Closed Weiyun1025 closed 3 months ago

Weiyun1025 commented 3 months ago

🚀 The feature, motivation and pitch

InternVL2 is currently the most powerful open-source Multimodal Large Language Model (MLLM). The InternVL2 family includes models ranging from a 2B model, suitable for edge devices, to a 108B model, which is significantly more powerful. With larger-scale language models, InternVL2-Pro demonstrates outstanding multimodal understanding capabilities, matching the performance of commercial closed-source models across various benchmarks.

Given the significant potential of InternVL2, we believe that integrating it with vLLM would greatly benefit both the vLLM community and users of this model. We kindly request your assistance in enabling the deployment of InternVL2 using the vLLM framework.

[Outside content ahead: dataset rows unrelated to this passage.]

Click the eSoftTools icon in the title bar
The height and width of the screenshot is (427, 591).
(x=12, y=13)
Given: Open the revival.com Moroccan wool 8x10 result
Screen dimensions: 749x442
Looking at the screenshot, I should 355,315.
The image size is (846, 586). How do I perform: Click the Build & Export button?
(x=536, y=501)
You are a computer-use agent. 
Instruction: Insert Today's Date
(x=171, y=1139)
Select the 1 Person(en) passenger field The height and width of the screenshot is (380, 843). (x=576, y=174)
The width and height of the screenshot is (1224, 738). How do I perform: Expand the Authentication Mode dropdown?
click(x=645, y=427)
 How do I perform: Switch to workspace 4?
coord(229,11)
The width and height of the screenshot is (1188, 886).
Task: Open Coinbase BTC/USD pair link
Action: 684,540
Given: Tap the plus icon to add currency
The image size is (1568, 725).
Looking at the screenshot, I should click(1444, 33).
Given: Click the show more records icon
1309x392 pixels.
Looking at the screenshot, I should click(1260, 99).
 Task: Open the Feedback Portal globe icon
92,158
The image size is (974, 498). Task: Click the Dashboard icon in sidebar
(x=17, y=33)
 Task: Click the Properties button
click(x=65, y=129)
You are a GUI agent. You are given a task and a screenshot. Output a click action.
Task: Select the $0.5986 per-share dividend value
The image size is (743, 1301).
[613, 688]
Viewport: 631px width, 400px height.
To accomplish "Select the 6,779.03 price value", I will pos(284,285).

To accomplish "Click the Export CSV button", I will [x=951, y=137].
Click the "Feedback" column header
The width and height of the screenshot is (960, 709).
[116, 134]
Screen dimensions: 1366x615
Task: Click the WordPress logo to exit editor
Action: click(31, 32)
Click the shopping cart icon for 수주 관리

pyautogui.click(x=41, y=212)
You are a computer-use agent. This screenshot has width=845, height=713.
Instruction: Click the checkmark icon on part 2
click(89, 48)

We look forward to your positive response and are eager to collaborate on this exciting endeavor.

Alternatives

No response

Additional context

Blog:https://internvl.github.io/blog/2024-07-02-InternVL-2.0/ Model Family:https://huggingface.co/collections/OpenGVLab/internvl-20-667d3961ab5eb12c7ed1463e

ywang96 commented 3 months ago

Hey @Weiyun1025! Thank you for making this issue and I took a brief look at the model repo https://huggingface.co/OpenGVLab/InternVL2-40B/tree/main. It seems to me that supporting this model should be pretty straightforward (similar to what we did with Phi-3-vision).

Are you planning to make a pull request on this? If so, feel free to take a look at other vision language model implementations on vLLM and let us know if you run into any issue. We're happy to help you on getting this model supported.

If you cannot make a pull request, I will try to see if I have some bandwidth to make a PR on this. Feel free to check out #4194 for the full roadmap around multi-modality.

Thanks!